Karen's Blogs
Purging After Eating
Been there done that: purging after eating, that is. I had bulimia for about 18 months in my late twenties. Back then my binge-eating was in full force and I thought that purging (a more genteel word for “vomiting”) was such a clever idea to combat overeating. This was long before the word bulimia came on the scene. No one I knew purged and I don’t recall reading anything about its health dangers. I suppose there was less shame attached to it because there was no big fuss made about it. But somehow I knew it was wrong or, at least, something I didn’t want to be doing.

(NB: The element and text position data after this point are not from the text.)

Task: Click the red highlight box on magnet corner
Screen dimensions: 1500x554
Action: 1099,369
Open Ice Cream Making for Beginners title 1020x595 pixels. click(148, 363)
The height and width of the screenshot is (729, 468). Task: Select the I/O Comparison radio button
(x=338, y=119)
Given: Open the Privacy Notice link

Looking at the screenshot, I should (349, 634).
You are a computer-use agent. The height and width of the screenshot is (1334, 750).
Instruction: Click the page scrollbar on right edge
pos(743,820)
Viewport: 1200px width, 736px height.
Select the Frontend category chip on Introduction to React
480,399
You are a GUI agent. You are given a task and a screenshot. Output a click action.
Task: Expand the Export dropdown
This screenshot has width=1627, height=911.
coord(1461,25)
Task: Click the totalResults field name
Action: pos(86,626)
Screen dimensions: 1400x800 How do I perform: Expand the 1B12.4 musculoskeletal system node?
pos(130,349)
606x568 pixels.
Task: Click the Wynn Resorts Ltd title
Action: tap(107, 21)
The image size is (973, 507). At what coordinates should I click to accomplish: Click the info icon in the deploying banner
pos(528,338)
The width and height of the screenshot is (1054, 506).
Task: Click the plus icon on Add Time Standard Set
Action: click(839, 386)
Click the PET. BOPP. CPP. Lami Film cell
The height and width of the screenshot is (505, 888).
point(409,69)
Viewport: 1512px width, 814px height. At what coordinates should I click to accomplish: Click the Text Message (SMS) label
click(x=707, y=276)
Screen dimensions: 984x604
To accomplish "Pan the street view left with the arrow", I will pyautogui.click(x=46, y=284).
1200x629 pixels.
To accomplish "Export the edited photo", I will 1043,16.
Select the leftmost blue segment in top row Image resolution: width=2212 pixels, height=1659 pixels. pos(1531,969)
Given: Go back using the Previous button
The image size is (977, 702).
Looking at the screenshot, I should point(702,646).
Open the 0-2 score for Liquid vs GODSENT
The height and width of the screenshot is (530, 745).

I finally confessed to a friend who knew about my ongoing struggles with food that I was also vomiting (let’s call it what it is), and she very caringly insisted that I find myself a therapist post haste. I think I told her because I was ready to give up those behaviors. Therapy helped enormously (of course, there was no such thing as an eating disorder therapist back then) and I was able to give up vomiting which started me on the path to resolving my distorted relationship with food.
Although I thought back then that my problem was my love of food, instead it had two other roots. I was eating too much of all foods and consuming way too many non-nutritious ones. I understand now that the problem was about emotions all along. Call it stress or distress, not knowing how to manage normal emotions effectively and turning to food for relief was a serious problem. The second component was an internal pressure to not gain weight. Even in the late Seventies, the pressure was on to be thin.
Back in the heyday of my food dysfunction, there was no instruction manual on how to recover from bulimia. There were only a handful of books on overeating! When I work with clients now on bingeing and vomiting, I stress that both, rather than being shameful behaviors, are merely solutions to problems. The issue is not having skills to handle emotions or having skills and not using them, disbelieving that emotional eating and vomiting don’t hurt us mentally or physically, and focusing on weight over health.
If you vomit due to eating, please take to heart that by finding and practicing better ways of handling your feelings, you will stop doing so. The key is to avoid setting yourself up to vomit which means reading books on emotional eating, stress management, building inner resources, and relaxation. Getting help is key. There’s no need to suffer shame as bulimia is now a common condition. Nothing good will come of your dysfunctional relationship with food. But recovery offers you a whole new life of becoming a “normal” eater and taking the excellent care of yourself you deserve.